XV

His father noticed his timidity and seemed to view it with a sense of humiliation. Once, in the presence of company, he threatened to put him into skirts "like any other girl." Keith had played too little with other children to have acquired the usual male consciousness of superiority, but his father's words cut him to the quick nevertheless, because he knew them to be meant for an insult. He resolved then and there to show his mettle in some striking way, and promptly be began to dream of such ways, but chance being utterly lacking for even a normal display of boyish daring, it merely served to plunge him more deeply into the sham life of his books.

Yet he was not without courage, and it was not physical pain, or the fear of it, that brought the tears so quickly into flowing. Once, when returning home with an uncovered bowl full of molasses from the grocery, he stumbled at the foot of the stairs and fell so his forehead struck the edge of the lowest step and his scalp was cut open to the width of nearly an inch. The blood blinded him so that he could barely make his way upstairs. When he reached the kitchen at last, his mother was scared almost out of her wits, and her fright was augmented by the manner in which he sobbed as if his heart were breaking. When at last the flow of blood was partly stenched and his crying still continued, his mother tried to tell him that there was no cause to be scared.

"I am not scared," he sputtered to her surprise. "I didn't know I was hurt, but ... but ... I spilled all the molasses."

That night his father gave him a shining new silver coin without telling him why, and the boy couldn't guess it at the time, though later he learned the reason from his mother.

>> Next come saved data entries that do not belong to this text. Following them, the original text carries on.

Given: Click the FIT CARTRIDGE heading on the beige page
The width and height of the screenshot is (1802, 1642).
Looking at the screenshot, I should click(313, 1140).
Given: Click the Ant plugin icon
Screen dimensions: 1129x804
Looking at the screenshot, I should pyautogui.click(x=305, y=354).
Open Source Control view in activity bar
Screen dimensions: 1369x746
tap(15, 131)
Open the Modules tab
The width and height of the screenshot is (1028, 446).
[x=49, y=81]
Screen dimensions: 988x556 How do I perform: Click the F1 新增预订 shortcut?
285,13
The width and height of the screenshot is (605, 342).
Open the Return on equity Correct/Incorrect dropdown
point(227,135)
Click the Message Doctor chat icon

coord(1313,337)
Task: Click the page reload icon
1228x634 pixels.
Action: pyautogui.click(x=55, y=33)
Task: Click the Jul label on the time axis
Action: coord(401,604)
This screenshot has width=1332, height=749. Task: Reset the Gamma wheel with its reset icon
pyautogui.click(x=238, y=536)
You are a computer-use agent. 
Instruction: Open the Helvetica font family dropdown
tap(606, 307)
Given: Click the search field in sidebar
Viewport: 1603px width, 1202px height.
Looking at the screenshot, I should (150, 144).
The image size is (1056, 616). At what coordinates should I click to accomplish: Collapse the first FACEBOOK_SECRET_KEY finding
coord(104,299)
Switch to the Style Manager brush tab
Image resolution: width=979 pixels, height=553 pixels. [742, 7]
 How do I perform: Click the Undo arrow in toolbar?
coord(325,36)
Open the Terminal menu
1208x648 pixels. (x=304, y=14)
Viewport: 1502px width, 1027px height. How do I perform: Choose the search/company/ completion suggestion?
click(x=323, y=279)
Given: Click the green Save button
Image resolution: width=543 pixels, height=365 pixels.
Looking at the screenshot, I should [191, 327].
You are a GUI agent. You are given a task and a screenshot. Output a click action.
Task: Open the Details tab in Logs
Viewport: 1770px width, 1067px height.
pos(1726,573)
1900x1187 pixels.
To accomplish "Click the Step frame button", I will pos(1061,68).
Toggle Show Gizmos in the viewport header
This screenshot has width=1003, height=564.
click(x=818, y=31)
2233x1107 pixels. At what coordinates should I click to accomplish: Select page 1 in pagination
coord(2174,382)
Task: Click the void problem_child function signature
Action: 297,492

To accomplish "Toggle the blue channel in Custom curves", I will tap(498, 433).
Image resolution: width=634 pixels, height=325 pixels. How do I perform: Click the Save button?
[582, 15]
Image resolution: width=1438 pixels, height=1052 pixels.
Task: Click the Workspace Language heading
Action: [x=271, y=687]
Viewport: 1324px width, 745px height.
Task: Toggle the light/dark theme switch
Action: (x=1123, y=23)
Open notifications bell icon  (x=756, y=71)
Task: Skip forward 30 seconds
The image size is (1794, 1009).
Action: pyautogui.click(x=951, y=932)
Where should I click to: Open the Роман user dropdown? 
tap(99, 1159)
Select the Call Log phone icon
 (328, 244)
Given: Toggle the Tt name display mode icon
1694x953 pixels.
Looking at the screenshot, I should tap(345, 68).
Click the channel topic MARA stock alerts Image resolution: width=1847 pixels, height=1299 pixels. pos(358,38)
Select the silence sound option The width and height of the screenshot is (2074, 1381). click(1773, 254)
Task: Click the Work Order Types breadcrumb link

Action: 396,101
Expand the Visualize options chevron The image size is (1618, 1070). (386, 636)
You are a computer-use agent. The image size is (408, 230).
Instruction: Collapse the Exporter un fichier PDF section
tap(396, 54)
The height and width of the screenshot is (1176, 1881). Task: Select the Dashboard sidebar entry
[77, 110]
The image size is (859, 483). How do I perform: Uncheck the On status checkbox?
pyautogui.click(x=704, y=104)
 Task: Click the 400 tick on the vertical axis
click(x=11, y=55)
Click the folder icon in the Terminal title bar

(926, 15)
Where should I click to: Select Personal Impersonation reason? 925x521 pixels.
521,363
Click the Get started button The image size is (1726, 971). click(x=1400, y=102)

A favourite method employed by the father to test and to develop his courage was to send him alone after dark on some errand into the cellar or up into the attic, and the boy went without protest, no matter how much he might dread the task at heart. Even the servant girls felt reluctant about visiting the cellar at night, and the occasional discovery of a drunken man asleep in front of the cellar door made the danger far from imaginary.

Going down to the cellar, Keith was permitted to bring a candle along, but the danger of fire made this out of the question when the attic was his goal. One night on his way up there, he discovered a white, fluttering shape by the square opening in the outer wall. He stopped on the spot, and his heart almost stopped, too--but only for a moment. Driven by some necessity he could not explain to himself, he picked himself together and pushed on, only to find that the intimidating spectre consisted of some white clothing hung for drying on the iron rod of the shutter and kept moving by a high wind. It was a lesson that went right home and stuck.

During that one moment of hesitation, the idea of a ghost tried to take form in his more or less paralysed consciousness. He had read of ghosts, and overheard stories told by the servant girls in apparent good faith, and that whitish, almost luminous thing in front of him, stirring restlessly with a faint hissing sound, looked and acted the part of a ghost to perfection. But the idea was rejected before it had taken clear shape and without any reasoning, instinctively, automatically. His father always became scornful at the mere mention of ghosts, and that settled it.

When it was all over, and he was safe within the kitchen door once more, he told no one what had happened. He thought that, in spite of his initial scare, he had acted decidedly well, and he was eager for approval, but he was kept from telling by an uneasy feeling that his father would laugh at him if he did.